• [Texte étudié]:

########################################

Trois hommes ont été placés en garde à vue jeudi à Maisons-Alfort (Val-de-Marne en région Île-de-France), soupçonnés d'avoir tenté de revendre près de 40.000 masques périmés en pleine épidémie provoquée par le nouveau coronavirus, a-t-on appris auprès du parquet de Créteil. Ces trois hommes, âgés de 28, 21 et 20 ans et originaires de la banlieue parisienne pour deux d'entre eux, ont été interpellés jeudi matin par la police, a précisé cette source confirmant une information du Parisien.

C'est une voisine qui plus tôt dans la matinée avait alerté les policiers, intriguée par les allers-retours "incessants" de ces jeunes entre le local poubelle de son immeuble et leur camion garé dans la rue.

Une fois la police sur place, elle découvre, dans le local poubelle, plusieurs cartons contenant des milliers de masques, tous périmés.

"A l'aide de dissolvant, ils essayaient d'effacer la date de péremption pour pouvoir les revendre à l'unité", détaille une source proche du dossier.

Comment se sont-ils procurés les masques? Y-a-t-il un réseau derrière ces trois hommes? "Les auditions sont en cours", indique le parquet.

Alors que l'épidémie du nouveau coronavirus s'intensifie en France, le masque est devenu un objet de convoitise.

Au moins 8.300 masques ont été volés dans des établissements de l'Assistance publique-Hôpitaux de Paris (AP-HP). A Marseille, on en a dérobé 2.000 à l'hôpital de la Conception.

########################################

• [Tâche à effectuer]: Recopiez sans modification tout le passage de l'article sur les masques périmés, depuis « Au moins 8.300 » jusqu'à « de la Conception. ».

########################################

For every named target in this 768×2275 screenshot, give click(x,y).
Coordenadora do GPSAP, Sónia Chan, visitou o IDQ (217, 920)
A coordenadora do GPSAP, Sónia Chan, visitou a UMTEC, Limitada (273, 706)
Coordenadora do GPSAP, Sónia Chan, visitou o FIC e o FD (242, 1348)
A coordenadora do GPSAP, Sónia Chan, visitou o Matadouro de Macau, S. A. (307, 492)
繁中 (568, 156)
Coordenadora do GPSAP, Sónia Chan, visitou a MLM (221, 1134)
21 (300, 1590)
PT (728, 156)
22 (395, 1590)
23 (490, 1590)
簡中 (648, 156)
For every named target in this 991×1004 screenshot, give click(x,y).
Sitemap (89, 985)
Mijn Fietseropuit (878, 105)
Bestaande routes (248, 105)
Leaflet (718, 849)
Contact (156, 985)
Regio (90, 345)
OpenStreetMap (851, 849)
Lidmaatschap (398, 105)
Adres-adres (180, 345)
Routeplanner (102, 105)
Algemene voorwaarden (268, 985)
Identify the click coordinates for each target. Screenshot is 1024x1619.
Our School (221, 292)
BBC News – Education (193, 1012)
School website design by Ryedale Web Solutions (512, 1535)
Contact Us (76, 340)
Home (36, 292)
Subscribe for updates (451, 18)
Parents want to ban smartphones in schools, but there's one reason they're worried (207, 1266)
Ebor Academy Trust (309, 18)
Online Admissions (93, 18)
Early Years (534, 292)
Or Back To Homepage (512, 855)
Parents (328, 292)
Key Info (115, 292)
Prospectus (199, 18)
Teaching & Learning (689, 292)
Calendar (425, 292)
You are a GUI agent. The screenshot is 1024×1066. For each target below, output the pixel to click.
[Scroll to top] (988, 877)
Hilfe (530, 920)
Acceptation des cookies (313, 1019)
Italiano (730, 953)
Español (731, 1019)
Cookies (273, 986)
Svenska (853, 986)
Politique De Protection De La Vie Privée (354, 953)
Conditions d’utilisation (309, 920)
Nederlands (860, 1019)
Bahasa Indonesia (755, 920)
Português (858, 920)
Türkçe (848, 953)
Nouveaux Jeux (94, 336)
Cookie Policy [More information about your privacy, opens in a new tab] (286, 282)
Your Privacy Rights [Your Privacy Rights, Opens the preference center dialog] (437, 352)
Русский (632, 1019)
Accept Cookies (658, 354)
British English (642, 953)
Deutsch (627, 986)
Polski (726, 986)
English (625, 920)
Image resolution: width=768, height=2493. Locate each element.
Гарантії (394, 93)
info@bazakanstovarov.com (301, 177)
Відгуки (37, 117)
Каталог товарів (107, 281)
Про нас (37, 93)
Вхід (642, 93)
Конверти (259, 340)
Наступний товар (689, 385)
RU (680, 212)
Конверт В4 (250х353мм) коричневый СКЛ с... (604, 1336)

########################################

• [Solution]:
Au moins 8.300 masques ont été volés dans des établissements de l'Assistance publique-Hôpitaux de Paris (AP-HP). A Marseille, on en a dérobé 2.000 à l'hôpital de la Conception.